■ WORK TO COMPLETE: Using the data below, return every line that holds the word "computer".

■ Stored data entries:

= Beginning of Section =

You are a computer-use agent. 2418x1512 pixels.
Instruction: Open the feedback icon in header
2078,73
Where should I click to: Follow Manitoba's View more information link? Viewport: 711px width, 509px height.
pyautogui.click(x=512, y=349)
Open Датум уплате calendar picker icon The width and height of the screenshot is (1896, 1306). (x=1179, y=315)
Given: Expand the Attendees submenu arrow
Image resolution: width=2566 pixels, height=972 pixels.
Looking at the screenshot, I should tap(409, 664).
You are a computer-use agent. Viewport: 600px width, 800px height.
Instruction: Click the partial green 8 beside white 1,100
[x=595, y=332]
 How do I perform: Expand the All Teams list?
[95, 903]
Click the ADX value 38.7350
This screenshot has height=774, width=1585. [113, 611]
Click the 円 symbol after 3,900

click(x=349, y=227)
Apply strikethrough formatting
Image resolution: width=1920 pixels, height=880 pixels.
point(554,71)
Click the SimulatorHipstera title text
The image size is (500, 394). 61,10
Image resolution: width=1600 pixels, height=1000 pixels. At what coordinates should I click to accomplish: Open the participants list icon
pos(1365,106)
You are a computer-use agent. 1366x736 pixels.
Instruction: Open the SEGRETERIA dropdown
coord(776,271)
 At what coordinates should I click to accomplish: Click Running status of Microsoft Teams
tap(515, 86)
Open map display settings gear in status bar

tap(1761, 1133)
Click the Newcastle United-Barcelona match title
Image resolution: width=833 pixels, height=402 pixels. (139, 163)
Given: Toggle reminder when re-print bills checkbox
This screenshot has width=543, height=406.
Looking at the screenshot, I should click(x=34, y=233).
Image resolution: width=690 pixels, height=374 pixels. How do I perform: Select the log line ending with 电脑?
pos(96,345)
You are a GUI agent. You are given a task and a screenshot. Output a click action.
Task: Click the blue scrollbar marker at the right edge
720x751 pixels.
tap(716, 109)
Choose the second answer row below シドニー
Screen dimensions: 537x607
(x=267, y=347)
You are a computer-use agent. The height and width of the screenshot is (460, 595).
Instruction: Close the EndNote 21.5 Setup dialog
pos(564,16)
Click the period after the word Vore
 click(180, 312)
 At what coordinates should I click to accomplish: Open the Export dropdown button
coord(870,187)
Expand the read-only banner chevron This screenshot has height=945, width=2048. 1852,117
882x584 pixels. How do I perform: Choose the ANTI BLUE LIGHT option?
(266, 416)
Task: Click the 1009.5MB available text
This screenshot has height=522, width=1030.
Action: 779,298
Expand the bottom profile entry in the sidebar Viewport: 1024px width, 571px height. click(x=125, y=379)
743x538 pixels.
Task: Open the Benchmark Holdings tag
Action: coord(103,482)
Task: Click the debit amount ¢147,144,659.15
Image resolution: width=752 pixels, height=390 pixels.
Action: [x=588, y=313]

= End of Section =

■ RESPONSE TO THIS EXERCISE:
You are a computer-use agent. 2418x1512 pixels.
You are a computer-use agent. Viewport: 600px width, 800px height.
You are a computer-use agent. 1366x736 pixels.
You are a computer-use agent. The height and width of the screenshot is (460, 595).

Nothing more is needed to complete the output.